Entries supplied.
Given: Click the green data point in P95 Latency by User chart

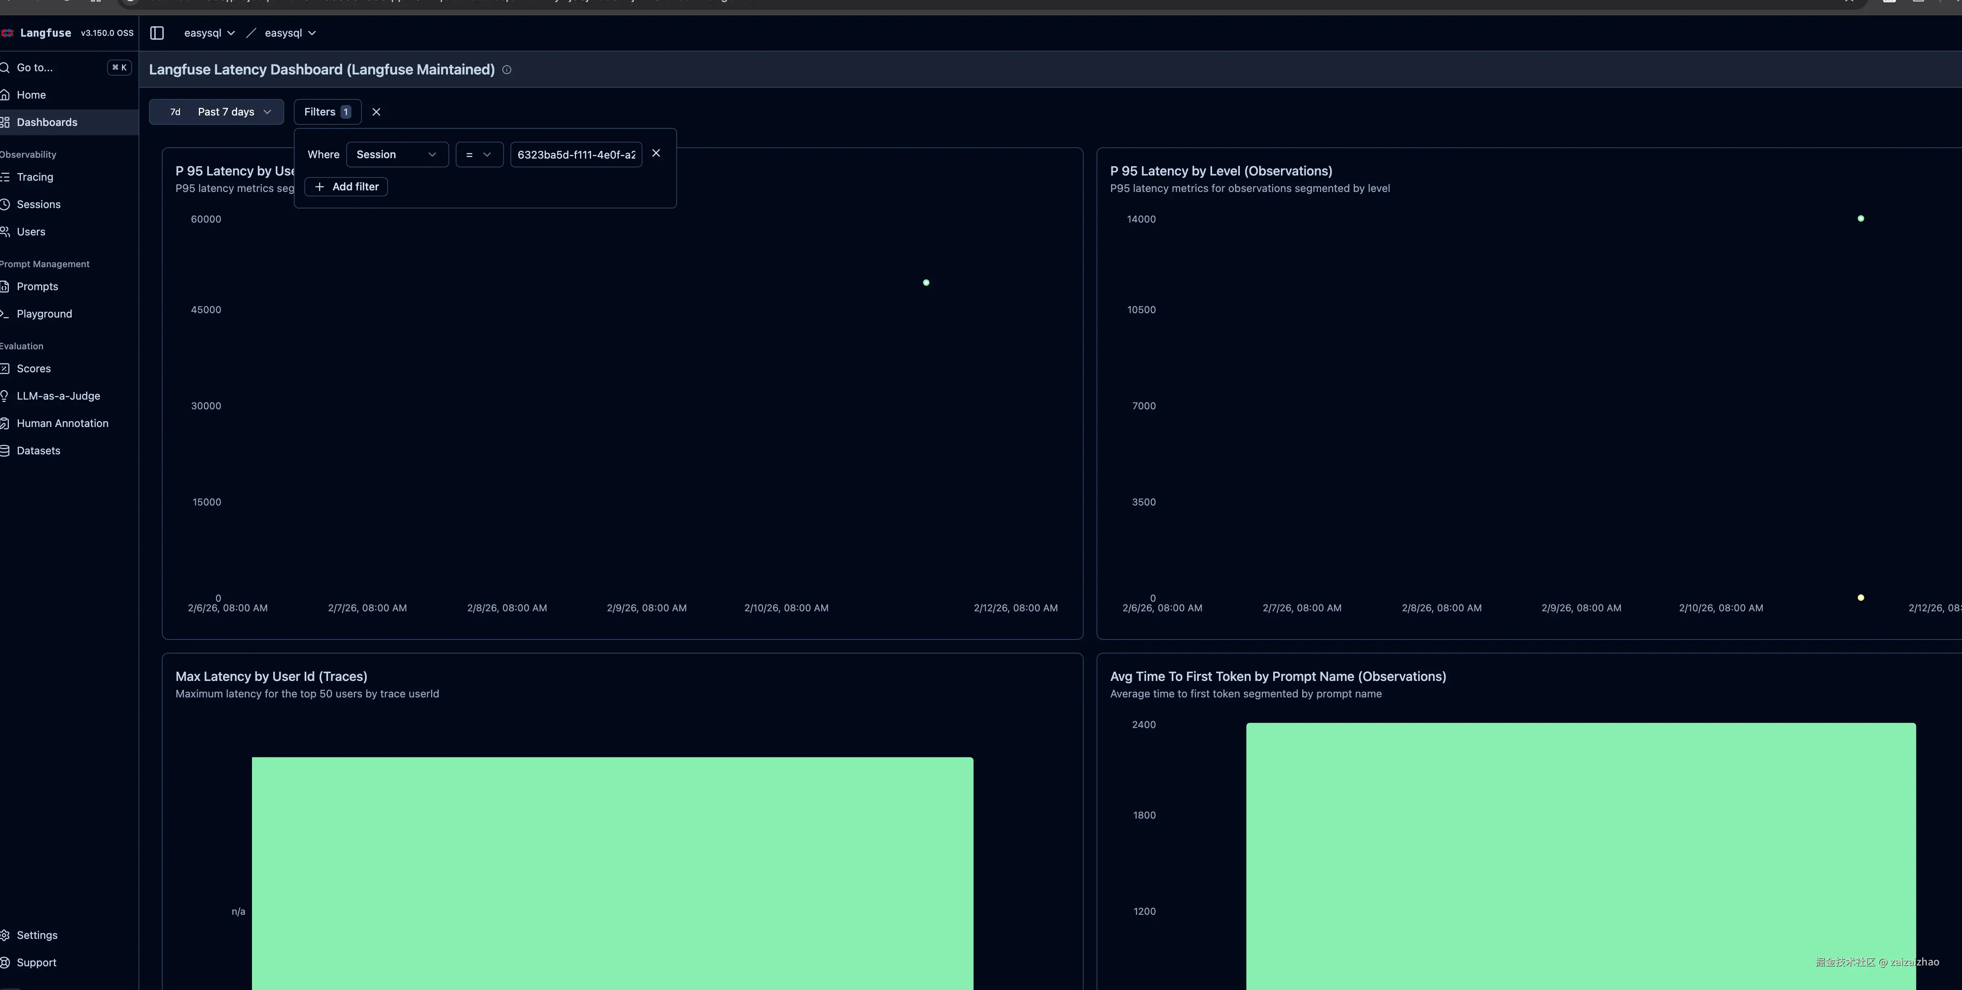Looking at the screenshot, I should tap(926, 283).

...

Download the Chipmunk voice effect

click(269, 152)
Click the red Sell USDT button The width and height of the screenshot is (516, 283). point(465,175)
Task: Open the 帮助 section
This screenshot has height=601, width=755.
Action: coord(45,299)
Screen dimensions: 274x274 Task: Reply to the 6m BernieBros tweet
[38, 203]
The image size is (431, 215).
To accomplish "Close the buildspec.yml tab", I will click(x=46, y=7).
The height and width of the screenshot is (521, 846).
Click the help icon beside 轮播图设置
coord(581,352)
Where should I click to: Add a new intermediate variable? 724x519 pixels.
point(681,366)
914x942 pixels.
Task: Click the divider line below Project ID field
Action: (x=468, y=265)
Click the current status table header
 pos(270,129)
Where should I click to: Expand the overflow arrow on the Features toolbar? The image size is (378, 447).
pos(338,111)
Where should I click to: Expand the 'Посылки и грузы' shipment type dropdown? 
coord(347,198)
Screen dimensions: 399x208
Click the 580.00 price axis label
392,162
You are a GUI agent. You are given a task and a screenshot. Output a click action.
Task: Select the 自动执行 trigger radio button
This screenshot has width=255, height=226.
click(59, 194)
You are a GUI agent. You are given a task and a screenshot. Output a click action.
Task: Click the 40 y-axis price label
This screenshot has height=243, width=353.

Task requirements. Echo the data from the line with "Given: Click the" to the line with "Looking at the", reproducing those lines exactly but leaving out the pictures.

Result of this exercise.
Given: Click the green data point in P95 Latency by User chart

Looking at the screenshot, I should tap(926, 283).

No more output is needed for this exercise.